■ Problem to solve ■
Each record that follows is to be duplicated exactly, though its pictures are not.
START Source material
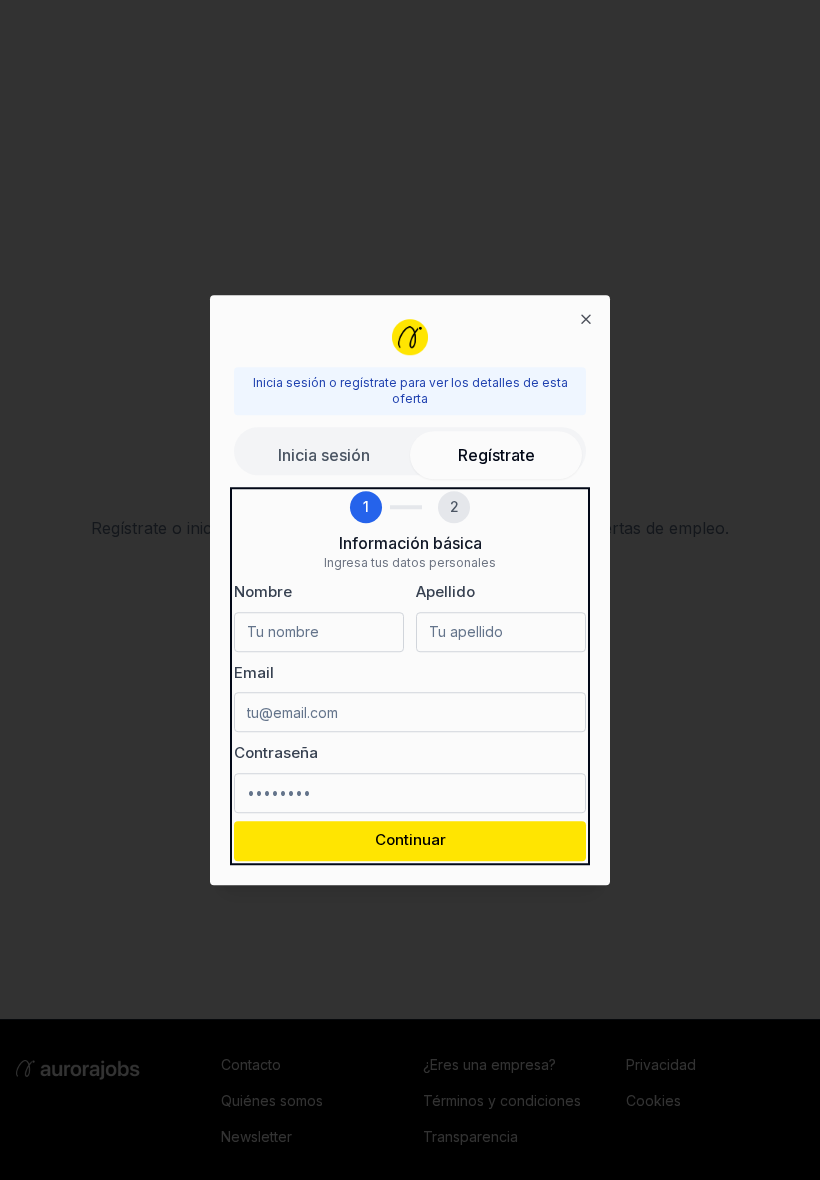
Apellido (445, 591)
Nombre (263, 591)
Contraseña (276, 752)
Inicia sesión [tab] (324, 455)
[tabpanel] (410, 676)
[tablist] (410, 451)
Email (254, 672)
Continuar (410, 840)
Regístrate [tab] (496, 455)
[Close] (586, 319)
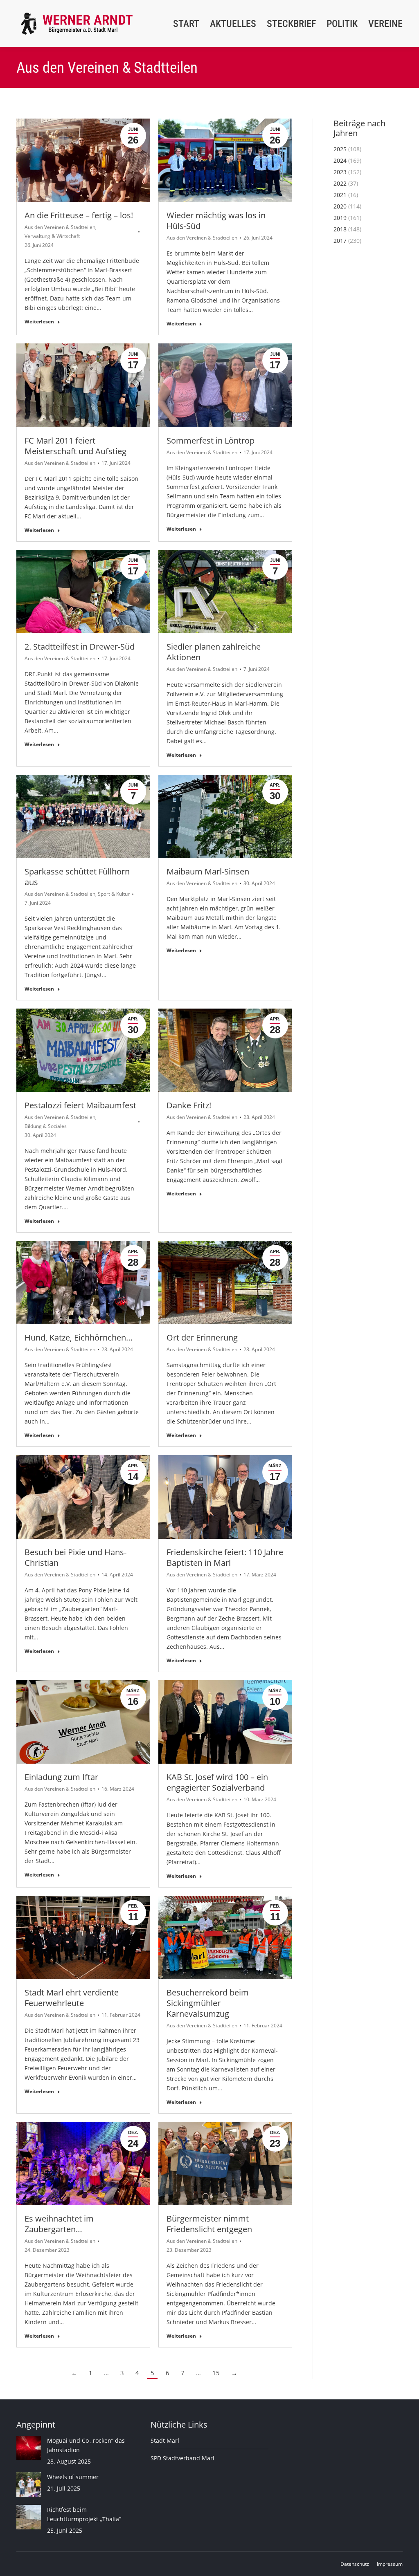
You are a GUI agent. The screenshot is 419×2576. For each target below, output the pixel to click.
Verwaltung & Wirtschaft (52, 236)
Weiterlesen (39, 321)
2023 (340, 172)
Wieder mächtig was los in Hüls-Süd (216, 220)
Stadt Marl (165, 2440)
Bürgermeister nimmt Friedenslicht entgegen (209, 2224)
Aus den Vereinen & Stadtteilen (60, 227)
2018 (340, 229)
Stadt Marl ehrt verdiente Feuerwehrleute (72, 1998)
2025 (340, 149)
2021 (340, 195)
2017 (340, 240)
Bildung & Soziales (46, 1126)
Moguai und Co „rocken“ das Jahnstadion (86, 2445)
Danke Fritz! (189, 1105)
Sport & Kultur (114, 893)
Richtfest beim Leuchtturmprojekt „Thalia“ (84, 2514)
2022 (340, 183)
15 (216, 2373)
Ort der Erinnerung (202, 1337)
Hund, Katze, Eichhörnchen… (79, 1337)
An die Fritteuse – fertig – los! (79, 215)
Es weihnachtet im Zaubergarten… (59, 2224)
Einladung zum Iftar (61, 1776)
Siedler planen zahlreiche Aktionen (214, 652)
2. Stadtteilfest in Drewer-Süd (80, 646)
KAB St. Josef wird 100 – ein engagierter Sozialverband (217, 1782)
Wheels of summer (73, 2477)
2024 (340, 160)
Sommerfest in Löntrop (211, 440)
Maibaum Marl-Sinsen (208, 871)
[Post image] (28, 2448)
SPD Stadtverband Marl (182, 2458)
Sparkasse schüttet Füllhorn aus (77, 877)
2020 (340, 206)
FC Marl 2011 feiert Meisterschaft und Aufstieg (75, 446)
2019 (340, 218)
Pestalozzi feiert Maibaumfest (80, 1105)
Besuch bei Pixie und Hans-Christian (75, 1557)
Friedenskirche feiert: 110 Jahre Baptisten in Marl (225, 1557)
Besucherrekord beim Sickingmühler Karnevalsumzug (208, 2003)
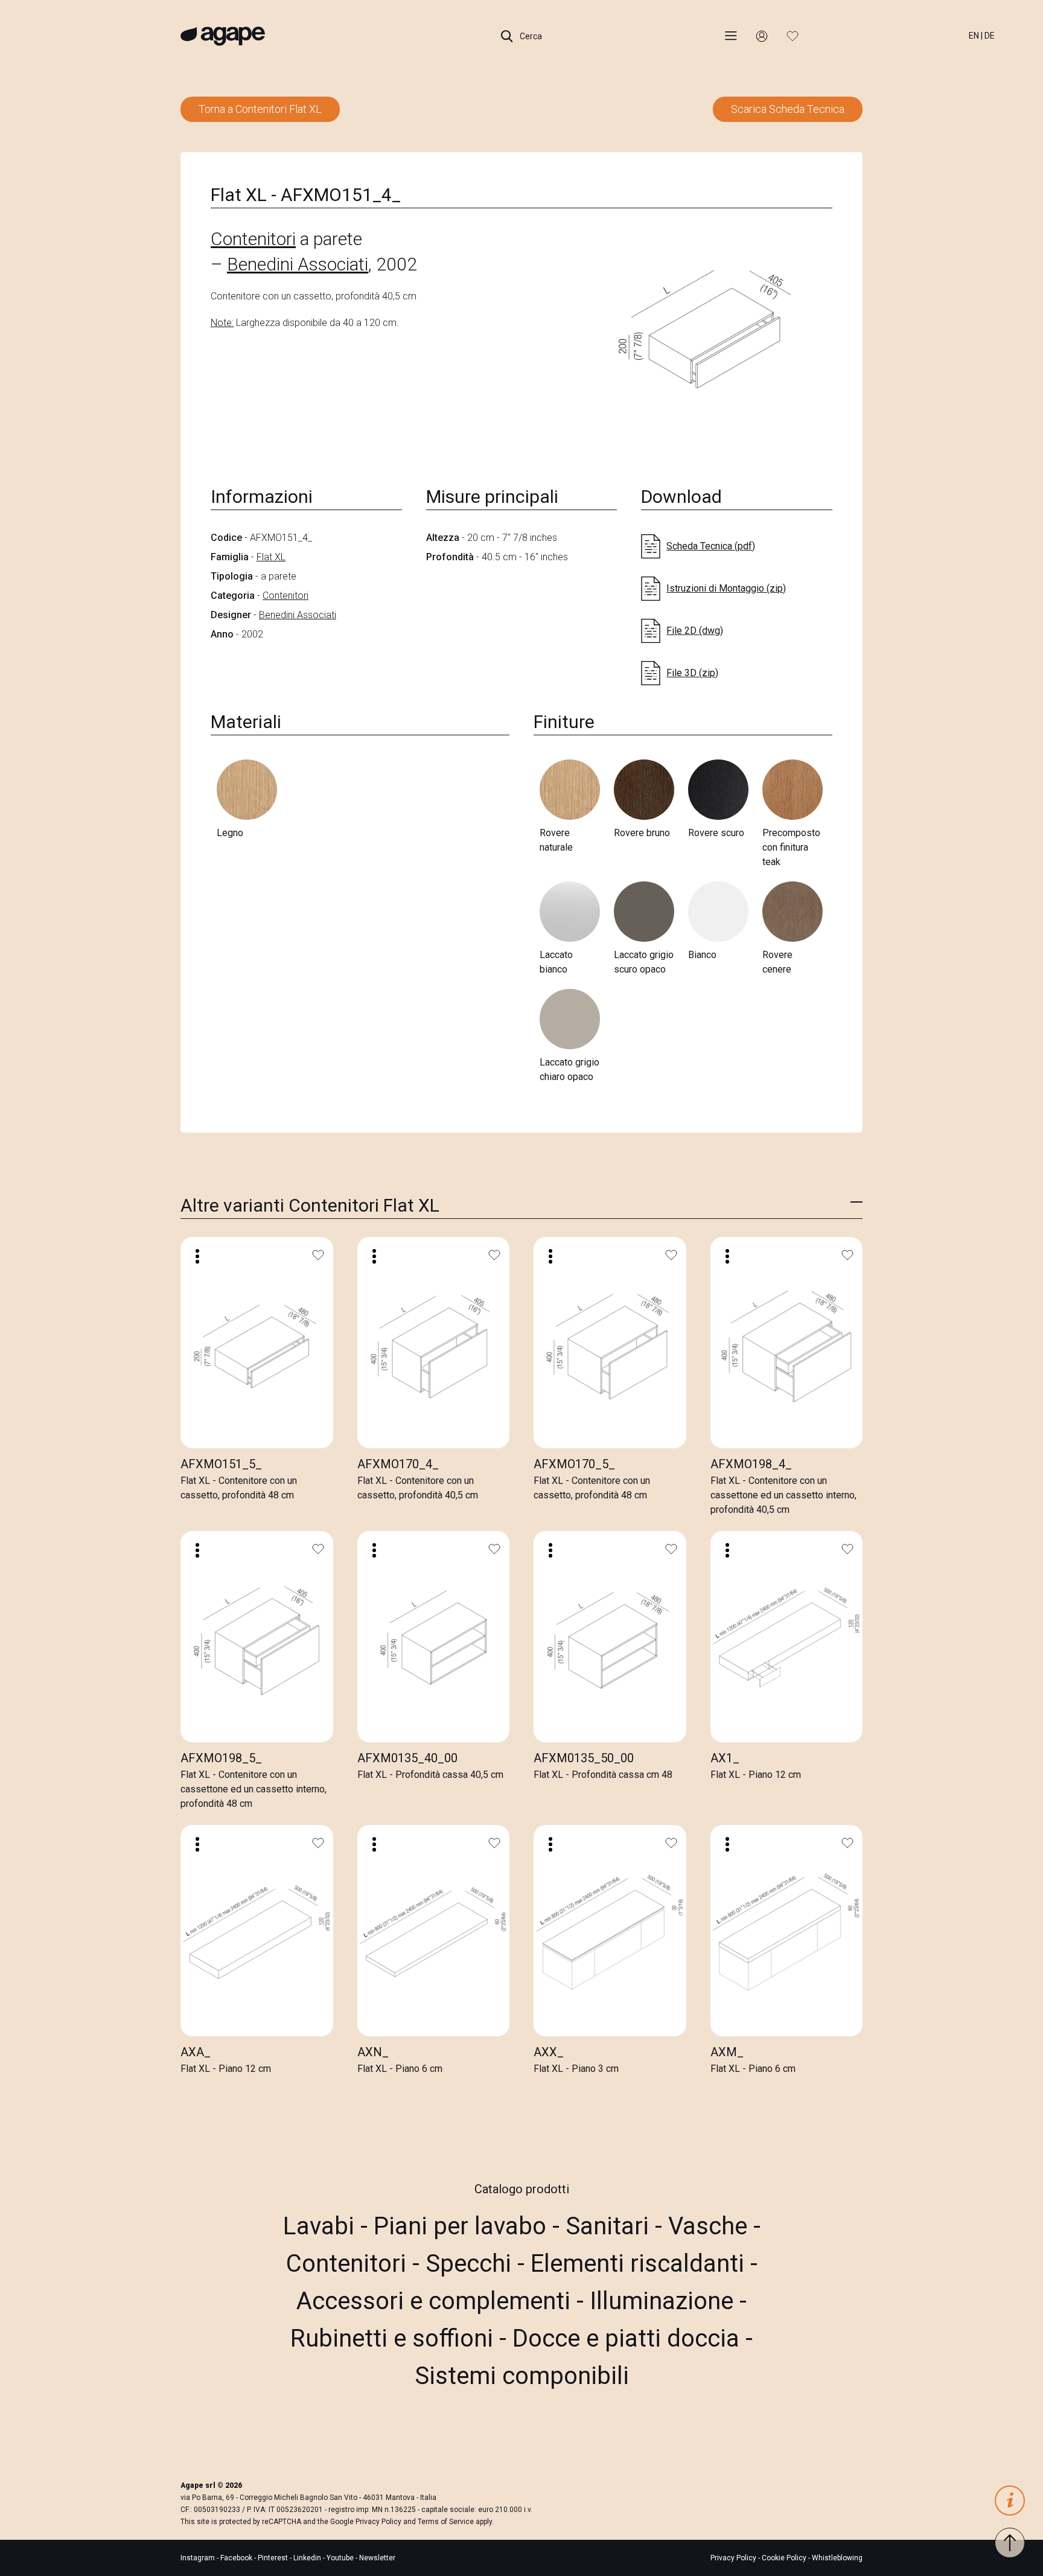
END Source material
■ Completed task ■
Apellido (445, 591)
Nombre (263, 591)
Contraseña (276, 752)
Inicia sesión [tab] (324, 455)
[tabpanel] (410, 676)
[tablist] (410, 451)
Email (254, 672)
Continuar (410, 840)
Regístrate [tab] (496, 455)
[Close] (586, 319)
You are a GUI agent. The screenshot is 419×2576. For each target below, output the pixel to click.
Verwaltung & Wirtschaft (52, 236)
Weiterlesen (39, 321)
2023 (340, 172)
Wieder mächtig was los in Hüls-Süd (216, 220)
Stadt Marl (165, 2440)
Bürgermeister nimmt Friedenslicht entgegen (209, 2224)
Aus den Vereinen & Stadtteilen (60, 227)
2018 (340, 229)
Stadt Marl ehrt verdiente Feuerwehrleute (72, 1998)
2025 (340, 149)
2021 (340, 195)
2017 (340, 240)
Bildung & Soziales (46, 1126)
Moguai und Co „rocken“ das Jahnstadion (86, 2445)
Danke Fritz! (189, 1105)
Sport & Kultur (114, 893)
Richtfest beim Leuchtturmprojekt „Thalia“ (84, 2514)
2022 (340, 183)
15 (216, 2373)
Ort der Erinnerung (202, 1337)
Hund, Katze, Eichhörnchen… (79, 1337)
An die Fritteuse – fertig – los! (79, 215)
Es weihnachtet im Zaubergarten… (59, 2224)
Einladung zum Iftar (61, 1776)
Siedler planen zahlreiche Aktionen (214, 652)
2. Stadtteilfest in Drewer-Süd (80, 646)
KAB St. Josef wird 100 – ein engagierter Sozialverband (217, 1782)
Wheels of summer (73, 2477)
2024 (340, 160)
Sommerfest in Löntrop (211, 440)
Maibaum Marl-Sinsen (208, 871)
[Post image] (28, 2448)
SPD Stadtverband Marl (182, 2458)
Sparkasse schüttet Füllhorn aus (77, 877)
2020 (340, 206)
FC Marl 2011 feiert Meisterschaft und Aufstieg (75, 446)
2019 (340, 218)
Pestalozzi feiert Maibaumfest (80, 1105)
Besuch bei Pixie und Hans-Christian (75, 1557)
Friedenskirche feiert: 110 Jahre Baptisten in Marl (225, 1557)
Besucherrekord beim Sickingmühler Karnevalsumzug (208, 2003)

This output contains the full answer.